Astoundingly, it's estimated that the average adult will consume nearly 3,000 calories, just during the typical Thanksgiving or Christmas meal. This figure doesn't even account for the extra calories consumed during the Thanksgiving pre-game (appetizers) and dessert time! Add those in and you could easily be pushing 4500 calories total for the day! That's double the calories an average man or woman consumes on any other day. Whitt notes that doubling the caloric intake on one given day can be seriously detrimental to your health.
“In order to lose one pound of fat, a person must burn 3,500 calories more than they consume,” Whitt explains. “In order for a 160-pound person to burn off the 3,000 calorie meal, they would have to run at a moderate pace for four hours, swim for five hours or walk 30 miles.”
So what are we to do to avoid the pitfalls of the eating frenzy during the holiday season? Whitt offers the following tips to cut down on the calories and still enjoy your day!
• Remove turkey skin to deduct 50 calories
• Switch from whole milk in mashed potatoes to fat free or skim — or consider using new potatoes instead, which have less sugar
• Enjoy one less piece of bread: cornbread is about 200 calories a piece, and each dinner roll will cost you 80
• Opt for a fresh dessert instead of a baked one: a single slice of pumpkin pie is packed with about 350 calories and Southern pecan pie has more than 500 calories.

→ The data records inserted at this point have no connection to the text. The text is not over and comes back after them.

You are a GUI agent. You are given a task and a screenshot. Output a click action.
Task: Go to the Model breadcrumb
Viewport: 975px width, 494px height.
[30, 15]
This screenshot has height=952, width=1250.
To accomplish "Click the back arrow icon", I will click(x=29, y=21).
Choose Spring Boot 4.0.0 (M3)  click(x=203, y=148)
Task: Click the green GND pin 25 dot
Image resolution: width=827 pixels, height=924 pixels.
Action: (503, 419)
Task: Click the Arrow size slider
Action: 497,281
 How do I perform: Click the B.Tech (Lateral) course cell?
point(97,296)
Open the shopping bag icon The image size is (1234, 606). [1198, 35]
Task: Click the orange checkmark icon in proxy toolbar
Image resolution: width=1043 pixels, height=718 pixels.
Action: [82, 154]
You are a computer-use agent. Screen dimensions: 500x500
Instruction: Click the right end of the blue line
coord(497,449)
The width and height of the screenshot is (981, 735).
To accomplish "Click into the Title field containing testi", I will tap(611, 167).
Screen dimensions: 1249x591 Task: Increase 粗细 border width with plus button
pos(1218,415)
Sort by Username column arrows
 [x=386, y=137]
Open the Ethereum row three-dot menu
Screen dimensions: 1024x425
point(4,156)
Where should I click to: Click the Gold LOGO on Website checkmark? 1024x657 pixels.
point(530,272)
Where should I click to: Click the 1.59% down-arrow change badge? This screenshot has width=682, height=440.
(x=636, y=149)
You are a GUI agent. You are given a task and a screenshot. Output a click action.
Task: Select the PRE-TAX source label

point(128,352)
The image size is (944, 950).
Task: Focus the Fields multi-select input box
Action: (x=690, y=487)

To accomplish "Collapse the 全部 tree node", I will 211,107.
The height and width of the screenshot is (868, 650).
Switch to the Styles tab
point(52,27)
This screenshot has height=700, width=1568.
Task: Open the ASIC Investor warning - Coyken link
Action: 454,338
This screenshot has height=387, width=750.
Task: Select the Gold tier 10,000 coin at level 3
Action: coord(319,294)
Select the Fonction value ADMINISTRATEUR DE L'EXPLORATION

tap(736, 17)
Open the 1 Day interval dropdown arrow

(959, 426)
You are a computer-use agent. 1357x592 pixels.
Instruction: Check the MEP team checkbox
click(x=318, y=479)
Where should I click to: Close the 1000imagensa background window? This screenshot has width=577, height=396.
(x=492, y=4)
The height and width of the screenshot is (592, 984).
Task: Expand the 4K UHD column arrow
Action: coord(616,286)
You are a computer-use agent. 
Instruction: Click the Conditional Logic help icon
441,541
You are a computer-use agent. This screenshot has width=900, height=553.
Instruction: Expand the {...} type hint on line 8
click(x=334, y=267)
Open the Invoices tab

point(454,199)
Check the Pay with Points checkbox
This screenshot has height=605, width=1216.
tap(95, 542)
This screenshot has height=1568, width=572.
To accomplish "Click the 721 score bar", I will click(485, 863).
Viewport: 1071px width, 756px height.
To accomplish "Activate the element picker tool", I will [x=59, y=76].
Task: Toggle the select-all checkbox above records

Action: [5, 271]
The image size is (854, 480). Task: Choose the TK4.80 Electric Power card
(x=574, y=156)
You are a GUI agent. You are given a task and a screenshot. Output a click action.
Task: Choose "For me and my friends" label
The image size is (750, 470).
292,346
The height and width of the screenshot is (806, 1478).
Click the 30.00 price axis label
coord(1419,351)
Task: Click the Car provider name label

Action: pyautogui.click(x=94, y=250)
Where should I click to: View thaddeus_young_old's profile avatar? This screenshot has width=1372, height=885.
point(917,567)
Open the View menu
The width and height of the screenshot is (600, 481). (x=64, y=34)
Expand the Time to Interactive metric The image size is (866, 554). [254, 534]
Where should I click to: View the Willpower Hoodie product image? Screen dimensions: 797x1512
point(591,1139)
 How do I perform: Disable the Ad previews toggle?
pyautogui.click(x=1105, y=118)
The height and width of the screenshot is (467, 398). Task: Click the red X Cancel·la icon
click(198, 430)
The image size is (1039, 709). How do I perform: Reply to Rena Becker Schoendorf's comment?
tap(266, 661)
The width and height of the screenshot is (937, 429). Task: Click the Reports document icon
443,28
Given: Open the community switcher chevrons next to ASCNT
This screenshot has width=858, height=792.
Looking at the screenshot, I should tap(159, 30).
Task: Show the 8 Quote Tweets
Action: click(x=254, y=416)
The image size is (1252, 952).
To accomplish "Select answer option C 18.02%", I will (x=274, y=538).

A fresh fruit sorbet: only about 100 calories
“I can’t stress enough how important portion control plays into the bottom line. If your portions are twice the size they should be, even if you don’t go for seconds, your caloric intake will be exceptionally high,” Whitt says.
• Cranberry sauce is about 110 calories per quarter-cup serving — the size of a medium egg
• Sweet potato casserole can be up to 620 calories per half-cup serving — the size of half a baseball
• Mashed potatoes are about 237 calories per one cup serving — the size of a tennis ball
“You can practice give and take with your favorite holiday foods. If you love sweet potato casserole but aren’t interested in taking in that many calories, try just a spoonful to get a taste of it,” Whitt suggests.
Whitt also points out that it is possible to win the war against too many calories but just using sensible portion-control. Either way you might want to consider some light cardiovascular exercise before and after (park far away from that mall!) the meal to burn off some of that pie or those sweet potatoes. For more information and tips check out the full study.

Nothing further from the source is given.